Benefits of Debridement
- Reduces pressure at callused sites 1.
- Removes colonizing bacteria and biofilm 1, 7.
- Facilitates granulation tissue formation and reepithelialization 1, 7.
- Permits examination for deep tissue or bone involvement 1.
- Enables collection of appropriate specimens for culture 1.
Alternative Debridement Methods
- Autolytic debridement using hydrogel dressings for dry or necrotic wounds when sharp methods are contraindicated 7.
- Larval therapy (maggots) for carefully selected necrotic and infected wounds 1, 7.
- Mechanical, enzymatic, or biosurgical methods may be considered but are less definitive than sharp debridement 1.
Contraindications and Cautions
- Debridement may be relatively contraindicated in primarily ischemic wounds without adequate perfusion 1.
- Consider multiple sessions over several days if the wound is extensive, eschar is adherent, or the patient finds the procedure too painful 7.

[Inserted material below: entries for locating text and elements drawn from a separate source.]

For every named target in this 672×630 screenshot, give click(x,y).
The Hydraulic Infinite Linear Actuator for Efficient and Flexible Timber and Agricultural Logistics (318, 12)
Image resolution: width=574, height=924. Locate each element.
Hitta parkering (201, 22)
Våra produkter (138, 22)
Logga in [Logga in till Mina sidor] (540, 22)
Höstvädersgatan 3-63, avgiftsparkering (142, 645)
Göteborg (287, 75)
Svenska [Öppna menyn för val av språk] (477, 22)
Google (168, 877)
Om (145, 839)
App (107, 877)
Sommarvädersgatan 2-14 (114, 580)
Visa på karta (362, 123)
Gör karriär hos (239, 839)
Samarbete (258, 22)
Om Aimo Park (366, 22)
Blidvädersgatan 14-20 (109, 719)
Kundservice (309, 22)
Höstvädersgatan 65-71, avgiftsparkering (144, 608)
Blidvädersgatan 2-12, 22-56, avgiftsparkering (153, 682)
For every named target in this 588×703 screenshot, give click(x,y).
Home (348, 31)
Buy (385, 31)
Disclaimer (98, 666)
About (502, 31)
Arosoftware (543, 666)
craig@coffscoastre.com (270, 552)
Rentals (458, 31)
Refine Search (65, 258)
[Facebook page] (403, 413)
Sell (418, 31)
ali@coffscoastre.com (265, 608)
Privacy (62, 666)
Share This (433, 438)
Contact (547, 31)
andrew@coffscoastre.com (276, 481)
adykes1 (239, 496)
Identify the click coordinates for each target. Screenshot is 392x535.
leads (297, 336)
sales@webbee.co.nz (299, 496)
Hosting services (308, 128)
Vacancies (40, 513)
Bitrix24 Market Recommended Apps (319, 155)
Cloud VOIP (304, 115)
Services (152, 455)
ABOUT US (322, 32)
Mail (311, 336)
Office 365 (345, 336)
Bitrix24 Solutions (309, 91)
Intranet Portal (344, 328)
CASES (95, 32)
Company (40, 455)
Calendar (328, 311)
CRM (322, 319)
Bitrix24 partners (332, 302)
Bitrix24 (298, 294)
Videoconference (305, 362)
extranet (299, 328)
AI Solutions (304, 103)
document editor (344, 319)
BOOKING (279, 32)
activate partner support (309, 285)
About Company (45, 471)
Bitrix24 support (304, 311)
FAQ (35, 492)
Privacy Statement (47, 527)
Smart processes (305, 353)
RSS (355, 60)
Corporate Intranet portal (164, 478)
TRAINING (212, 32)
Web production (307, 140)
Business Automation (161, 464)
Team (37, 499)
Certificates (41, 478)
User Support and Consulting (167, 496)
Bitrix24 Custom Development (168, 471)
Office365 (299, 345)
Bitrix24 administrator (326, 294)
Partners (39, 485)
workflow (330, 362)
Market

- Severe ischemia warrants careful risk-benefit assessment before aggressive debridement 7.
Post-Debridement Management
- Clean wounds with clean water or saline—avoid cytotoxic agents like hydrogen peroxide or povidone-iodine 7, 2.
- Maintain a moist wound environment using sterile, inert dressings selected based on exudate control, comfort, and cost 7, 2.
- Do not use antimicrobial dressings with the goal of improving wound healing, as they provide no benefit 7, 2.
Integration of A N D Components
These three components must be addressed concurrently and systematically 1, 2:
- Assessment guides the need for revascularization, infection management, and appropriate debridement 1, 2.
- Nutrition provides the systemic support necessary for tissue repair 1, 3, 4.
- Debridement creates the optimal wound bed for healing by removing barriers to tissue regeneration 1, 7.
Without adequate assessment, nutritional optimization, and debridement, wounds will fail to heal regardless of other interventions 1, 2.